Борис Мячин - Телевизор. Исповедь одного шпиона
Мой новый опекун, Иван Афанасьевич, был известный актер, начинавший еще в волковской труппе. Он так мастерски изображал Оснельду[58], так сентиментально восклицал: «Довольно! Я хочу из сих противных мест. О жалостна страна! О горестный отъезд!» – что Елисавета Петровна, страстно ценившая молодых юношей, приказала немедля подать красавчика к себе в покои и занялась с ним любимым делом, используя Ивана Афанасьевича в качестве манекена; она целый день одевала и раздевала его, пока не подобрала нужное платье.
Екатерина также симпатизировала ему; но здесь причина была другая: волковские актеры принимали решительное участие в заговоре, возведшем ее на трон; Волков лично ездил в Ропшу[59]. Волков, впрочем, вскоре заразился лихорадкой и умер, и место его занял Иван Афанасьевич. Мысля сделать российский театр тою же методой, какой Петр Первый создал российскую армию и флот, Екатерина выдала Ивану Афанасьевичу денег и направила его в Париж и Лондон на поиски иностранных актеров, которые согласились бы переехать в Россию. Однако большого успеха Иван Афанасьевич не добился; многие отказывались ехать из-за холодов и непросвещенности, поэтому решено было искать актерские таланты на своей почве. Иван Афанасьевич поразил меня необычайной простотой, скромностью и полным отсутствием педантизма.
– Правда ли, сто Аристарх Иваныч научил тебя Секспировым пиесам на английском языке? А я вот не знаю английского, – вздохнул он. – Стыдно. Может быть, ты и по-французски говорись?
Нет, не говорю, отвечал я. Иван Афанасьевич покачал головой и пообещал исправить это недоразумение, но только в том случае, если я не буду трепаться об этом в присутствии Ивана Перфильевича.

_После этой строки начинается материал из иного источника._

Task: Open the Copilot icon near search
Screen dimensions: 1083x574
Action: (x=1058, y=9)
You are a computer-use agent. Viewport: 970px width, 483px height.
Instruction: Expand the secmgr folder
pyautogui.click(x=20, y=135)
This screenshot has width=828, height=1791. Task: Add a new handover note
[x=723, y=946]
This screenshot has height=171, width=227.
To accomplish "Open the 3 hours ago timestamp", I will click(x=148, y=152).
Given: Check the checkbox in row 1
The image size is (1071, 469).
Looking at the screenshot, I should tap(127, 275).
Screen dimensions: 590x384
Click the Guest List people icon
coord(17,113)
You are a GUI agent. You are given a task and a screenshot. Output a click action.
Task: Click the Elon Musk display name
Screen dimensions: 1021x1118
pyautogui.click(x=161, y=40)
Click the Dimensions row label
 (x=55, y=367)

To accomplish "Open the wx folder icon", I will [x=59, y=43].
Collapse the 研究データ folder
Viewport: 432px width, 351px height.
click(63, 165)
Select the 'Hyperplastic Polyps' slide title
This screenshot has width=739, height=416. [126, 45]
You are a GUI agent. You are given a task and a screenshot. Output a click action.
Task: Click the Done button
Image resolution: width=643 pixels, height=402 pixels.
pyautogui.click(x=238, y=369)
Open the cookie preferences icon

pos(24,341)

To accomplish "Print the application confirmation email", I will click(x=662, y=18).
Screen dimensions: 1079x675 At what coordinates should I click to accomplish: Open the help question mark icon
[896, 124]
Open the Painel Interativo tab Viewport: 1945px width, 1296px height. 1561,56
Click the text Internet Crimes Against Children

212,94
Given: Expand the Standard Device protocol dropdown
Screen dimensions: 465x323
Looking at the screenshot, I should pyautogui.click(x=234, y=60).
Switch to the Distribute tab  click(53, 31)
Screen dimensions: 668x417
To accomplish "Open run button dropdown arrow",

– А то начнется опять славянская проповедь с панихидою; Суваловы то, Суваловы сё, ну ты меня понимаесь…
– Иван Афанасьевич, – решился я. – Вы знаете, кто такой Вольтер?
– Тебе Аристарх Иваныч про Вольтера рассказал?
Я показал ему своего Кандида.
– Прекрасный роман, – сказал он. – Может быть, луций из всех возможных романов. Но пиесы еще луце, особенно Магомет.
Иван Афанасьевич был сын деревенского дьячка; его любовь к Вольтеру носила оттенок какой-то болезненной язвы ко всему, что связано с русской православной церковью; он никогда впрямую не говорил об этом, но это чувствовалось в его тоне, в том, как он вдруг холодел и сурьезнел.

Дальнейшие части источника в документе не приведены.